# Exercise
Scan the data beneath this task and copy each line that includes "Click".

# Source information
[Start of Attachment]
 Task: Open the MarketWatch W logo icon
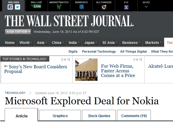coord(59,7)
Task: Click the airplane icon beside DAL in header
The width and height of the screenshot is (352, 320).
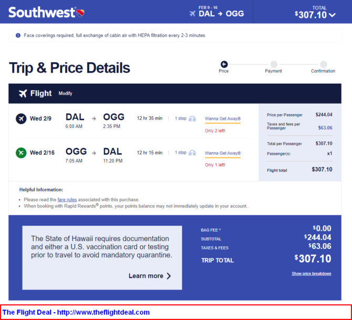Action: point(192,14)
[End of Attachment]
[Start of Attachment]
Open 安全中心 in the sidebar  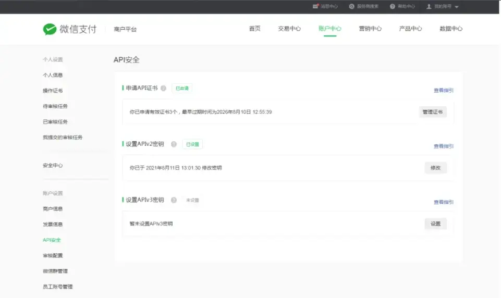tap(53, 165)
[End of Attachment]
[Start of Attachment]
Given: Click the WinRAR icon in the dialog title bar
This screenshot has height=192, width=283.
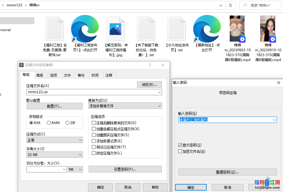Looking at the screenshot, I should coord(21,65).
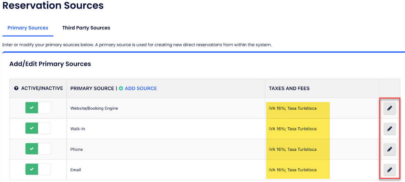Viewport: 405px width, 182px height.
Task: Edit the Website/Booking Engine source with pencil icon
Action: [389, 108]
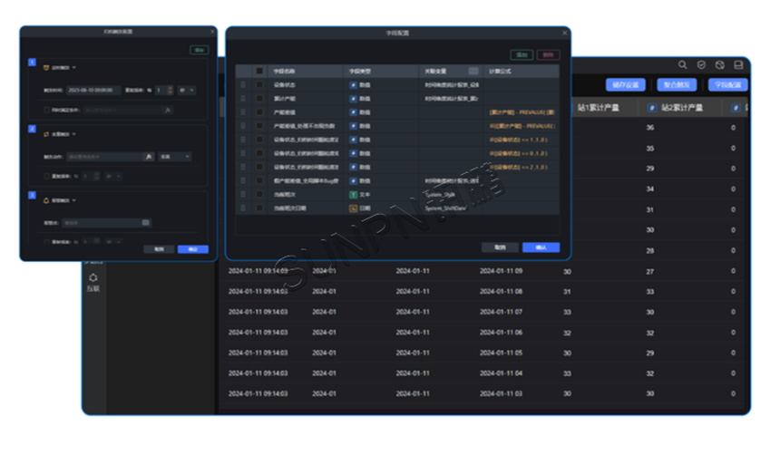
[End of Attachment]
# Written response
Task: Click the airplane icon beside DAL in header
Given: Click the WinRAR icon in the dialog title bar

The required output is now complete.